What offer should P2 make to P1?
Originally posted by telerioncould you please explain your notation?
Ok this one requires only a bit more mathematics then the last two. It is a classic example, introducing a concept called "asymmetric information".
There are 2 players, P1 and P2.
P1 owns a business. The business is worth V to P1.
P2 is considering buying the business. P2 values the business at 1.5V (Maybe P2 is a shrewder entrepenuer and thu ...[text shortened]... will accept. If the offer is less than V, P1 will refuse.
What offer should P2 make to P1?
what does V~U(0,1) mean. keep in mind that i read your entire post and still couldn't figure it out.
Originally posted by The PlumberIf you have no idea what it means you should just leave this thread. It won't get any easier 😀
Some of us don't understand what "distributed as uniform on the interval [0,1]" means.
Anyway, uniformly distributed means that all numbers in the interval have equal chance of being hit, or whatever the word is.
Hmm, how about this:
Suppose P1 offers to sell at price x. Then P2 knows that x is less than or equal to V, as P1 wouldn't sell at a loss. Therefore V must lie somewhere between 0 and x. Since this is a one-off transaction, P2 has no reason to believe that P1 is not trying to oversell the business, so from P2's p-o-v V~U[0,x] (or U[0,1] if x > 1). The business therefore has a value to P2 of 3x/4 or 3/4, whichever is less, so he declines the offer.
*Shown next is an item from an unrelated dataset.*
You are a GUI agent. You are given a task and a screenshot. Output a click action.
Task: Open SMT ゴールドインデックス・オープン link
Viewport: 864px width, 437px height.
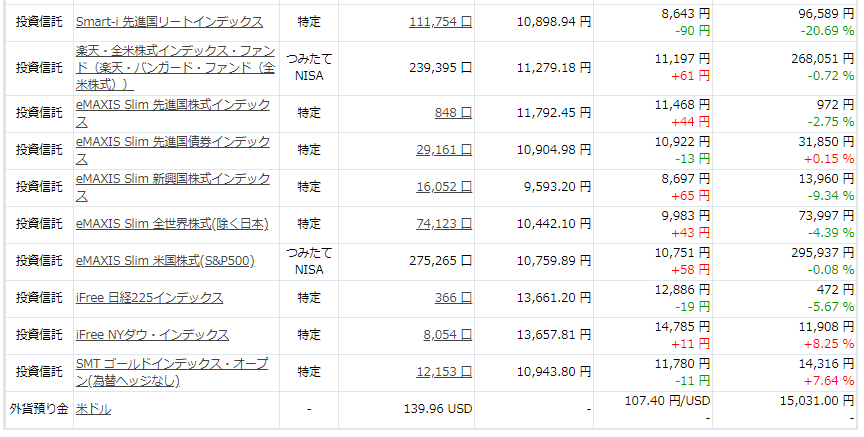tap(172, 372)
=> No transaction occurs at any price.
You thinking along the correct lines. This is where you go astray just a bit.
Originally posted by Acolyte
Suppose P1 offers to sell at price x.
But notice from the OP that P2 is the player making the offer to P1. Amend your reasoning with this in mind, and I'm sure you will have it in a snap. Good work by the way.
Originally posted by telerion😳 Oops, misread the question.
You thinking along the correct lines. This is where you go astray just a bit.
Originally posted by Acolyte
[b]Suppose P1 offers to sell at price x.
But notice from the OP that P2 is the player making the offer to P1. Amend your reasoning with this in mind, and I'm sure you will have it in a snap. Good work by the way. [/b]
Suppose P2 offers to buy at x. Then P1 will only sell if V < x, so on average if P1 does sell, P2 will get something worth 3/4 or 3x/4 to him, whichever is lower, for a net profit of -x/4 or worse. If P1 doesn't sell then of course P2 breaks even, so overall for x > 0 P2 has an expected loss. Therefore P2 should offer nothing for the business.
Bingo!
I should say just a bit about the puzzle. Since P2 values the business more than P1, trade would occur under complete information (ceteris peribus and assuming P2 can afford V). Since it is a take-it-or-leave-it offer, the bid would equal V. If they could negotiate, then the accepted bid would lie somewhere between V and 1.5*V. In this case, the uncertainty built into the model prevents trade.